Jones Lang Lasalle (JLL) has reported their earnings per share
fell 5.7% for second quarter compared to last year.
Within the European segment of the business, revenue for the
quarter was up 19% from last year to $481.3m (£360.63m). Growth in the region was led by France, MENA and Poland with organic and acquisition-related
success offsetting a decrease in leasing and capital markets activity in the
UK.
Operating EMEA income for the quarter was $20m, down from $32m in
2015 while adjusted EBITDA also fell 26.2% to $28m with JLL suggesting
Brexit-related uncertainty was key to the decline.

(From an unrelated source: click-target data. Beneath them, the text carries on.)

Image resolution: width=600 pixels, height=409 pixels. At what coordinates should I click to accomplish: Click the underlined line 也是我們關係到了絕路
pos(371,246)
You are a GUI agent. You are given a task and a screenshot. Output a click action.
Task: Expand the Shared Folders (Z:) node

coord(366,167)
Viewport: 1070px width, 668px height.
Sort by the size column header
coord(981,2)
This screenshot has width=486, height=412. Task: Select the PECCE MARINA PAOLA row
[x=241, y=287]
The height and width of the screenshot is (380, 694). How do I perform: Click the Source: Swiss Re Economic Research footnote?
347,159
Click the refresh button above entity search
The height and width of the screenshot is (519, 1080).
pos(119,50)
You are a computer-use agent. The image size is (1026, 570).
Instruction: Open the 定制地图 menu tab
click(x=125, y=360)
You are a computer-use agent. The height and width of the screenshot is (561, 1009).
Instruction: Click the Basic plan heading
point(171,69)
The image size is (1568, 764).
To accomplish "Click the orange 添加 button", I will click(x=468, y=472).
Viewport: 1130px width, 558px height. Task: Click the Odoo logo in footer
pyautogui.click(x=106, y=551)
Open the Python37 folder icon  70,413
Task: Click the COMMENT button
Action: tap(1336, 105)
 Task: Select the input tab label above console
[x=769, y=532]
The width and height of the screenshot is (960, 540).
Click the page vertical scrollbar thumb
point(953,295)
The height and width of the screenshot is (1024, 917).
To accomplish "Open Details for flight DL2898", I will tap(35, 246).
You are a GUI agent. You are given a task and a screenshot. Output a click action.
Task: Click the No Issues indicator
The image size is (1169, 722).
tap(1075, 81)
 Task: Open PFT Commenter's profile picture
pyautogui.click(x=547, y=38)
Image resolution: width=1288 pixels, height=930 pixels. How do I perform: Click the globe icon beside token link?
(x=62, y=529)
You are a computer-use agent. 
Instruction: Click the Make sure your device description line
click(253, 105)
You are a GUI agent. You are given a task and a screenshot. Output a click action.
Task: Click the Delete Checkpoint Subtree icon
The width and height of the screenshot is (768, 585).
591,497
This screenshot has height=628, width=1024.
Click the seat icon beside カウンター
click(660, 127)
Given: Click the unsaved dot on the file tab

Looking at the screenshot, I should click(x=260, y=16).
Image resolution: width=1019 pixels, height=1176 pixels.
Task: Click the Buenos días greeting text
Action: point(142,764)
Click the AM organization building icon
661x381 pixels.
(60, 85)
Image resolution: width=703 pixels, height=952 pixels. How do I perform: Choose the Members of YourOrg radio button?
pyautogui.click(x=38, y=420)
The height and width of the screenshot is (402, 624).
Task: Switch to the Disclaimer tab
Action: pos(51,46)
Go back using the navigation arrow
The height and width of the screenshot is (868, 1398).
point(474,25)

Colin Dyer, chief executive of JLL said: “We produced a strong
second quarter, in line with our strategic focus on long-term growth. The
results show the strength of our diversified global business, despite political
and security uncertainties in Europe. We remain confident about our prospects for
the second half of the year.”
In June, in advance of the Brexit vote, JLL increased and extended
bank credit facility to $2.75bn from $2bn and the maturity extended to June
2021 with improved pricing.
In the business as a whole, despite revenue being up overall 17%
to $1.6bn (£1.2bn) and fee revenue up 14% to $1.3bn (£1bn), overall profit fell
to $87.9m (£66m), or $1.93 (£1.45) a share. This was down from $93.2m, or $2.05
a share, in last year’s second quarter.